E.C. : « Disons que quand je suis de mauvaise humeur, il vaut mieux que je travaille seul ! Mais j’ai fait pas mal de duos, récemment encore avec Nicolas Keramidas avec j’ai sorti il y a deux mois une BD illustrant un disque de Paul Personne et Hubert Félix Thiefaine. Ca se fait au hasard des rencontres… Pour moi, la bande-dessinée, c’est plus qu’un métier, c’est un art de vivre, une façon de voir les choses ».

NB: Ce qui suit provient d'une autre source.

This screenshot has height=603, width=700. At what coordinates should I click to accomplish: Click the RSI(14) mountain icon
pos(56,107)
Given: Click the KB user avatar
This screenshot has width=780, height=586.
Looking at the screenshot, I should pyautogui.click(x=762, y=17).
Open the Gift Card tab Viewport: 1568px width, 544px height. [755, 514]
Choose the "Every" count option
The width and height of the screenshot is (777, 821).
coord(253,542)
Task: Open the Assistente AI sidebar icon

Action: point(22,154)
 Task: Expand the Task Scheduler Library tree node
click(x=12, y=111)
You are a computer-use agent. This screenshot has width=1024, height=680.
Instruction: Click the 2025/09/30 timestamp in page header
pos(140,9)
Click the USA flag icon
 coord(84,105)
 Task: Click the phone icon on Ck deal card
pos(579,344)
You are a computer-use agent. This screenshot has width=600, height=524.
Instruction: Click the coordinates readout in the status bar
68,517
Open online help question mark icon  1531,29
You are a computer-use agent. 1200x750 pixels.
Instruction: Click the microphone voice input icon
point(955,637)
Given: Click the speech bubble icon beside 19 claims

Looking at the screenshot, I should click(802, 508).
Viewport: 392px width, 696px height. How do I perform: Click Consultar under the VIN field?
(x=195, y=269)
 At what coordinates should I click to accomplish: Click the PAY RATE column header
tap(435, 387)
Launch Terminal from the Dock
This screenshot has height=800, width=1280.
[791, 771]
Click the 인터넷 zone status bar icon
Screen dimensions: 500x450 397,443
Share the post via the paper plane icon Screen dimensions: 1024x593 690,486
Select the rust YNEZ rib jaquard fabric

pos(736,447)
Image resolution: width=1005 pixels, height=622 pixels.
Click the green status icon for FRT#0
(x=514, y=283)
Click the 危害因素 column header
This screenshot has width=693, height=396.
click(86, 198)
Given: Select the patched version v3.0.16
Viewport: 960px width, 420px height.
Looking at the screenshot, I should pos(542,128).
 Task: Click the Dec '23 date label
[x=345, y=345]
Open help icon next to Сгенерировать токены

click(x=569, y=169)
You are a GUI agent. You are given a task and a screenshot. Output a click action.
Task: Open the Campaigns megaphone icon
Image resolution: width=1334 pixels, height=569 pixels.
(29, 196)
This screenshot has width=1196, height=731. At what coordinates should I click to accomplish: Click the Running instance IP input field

Il y a aussi eu le collectif de dessinateurs « Stakhano International » que vous avez créé en 1993…
E.C. : « On avait monté ça avec Joan qui bosse chez Spirou. Stakhano, c’est venu du fait qu’on arrivait à faire trois ou quatre nuits blanches pour travailler ! On a fait de l’auto-édition en réalisant des BD sans texte, donc internationales. On a édité une vingtaine de livrets en format chéquier et le Conseil de l’Europe nous avait aidé à sortir une bande-dessinée sur la tolérance. Le collectif a duré dix ans, puis on s’est arrêtés ».


On vous disait « autodiacte voyageur » à vos débuts. Vous vous êtes sédentarisé ?
E.C : « J’ai pas mal voyagé aux Etats-Unis et en Jamaïque notamment ( il a illustré Tompkins Square Santera, une histoire se déroulant dans les bas-fonds new-yorkais en 1990 et autoproduit Flip in paradise la même année, Ndlr). Là je suis dans une phase plus tranquille. Je me suis installé à Aix il y a une trentaine d’années. J’ai trouvé mon coin, et c’est bien mieux que de courir à Los Angeles ! Je fais pas mal de paysages, et j’aimerais trouver un écrivain pour travailler dessus ».


Vous avez d’autres projets ?
E.C. : « Pour l’instant, je suis en vacances… On verra en septembre, quand j’aurai mis les gosses à l’école ! Mais j’ai deux ou trois idées ».


PROPOS RECCUEILLIS PAR MARIELLE VALMALETTE

 

 60 auteurs sur le Festival
 Le Festival de BD de Solliès-Ville s’installe au cœur du village dès cet après-midi 15h00 (inauguration à 18h00 avec la remise des prix) et jusqu’à dimanche. Pour ses vingt ans, 60 auteurs ont été conviés dont 14 ont déjà été primés lors des précédentes éditions. On y retrouvera quelques grands noms de la BD, tels que Arleston, François Boucq, Franck Le Gall, Charles Berberian, Jean-Claude Denis, etc. Et aussi 17 auteurs étrangers. Cerise sur le gâteau :  Benoît Peeters et François Schuiten, qui a réalisé l’affiche du festival cette année, sont les invités d’honneur. L’événement fait aussi la part belle aux jeunes auteurs qui viendront présenter leurs planches et ouvrages. Bref, le cru 2008 s’annonce particulièrement savoureux.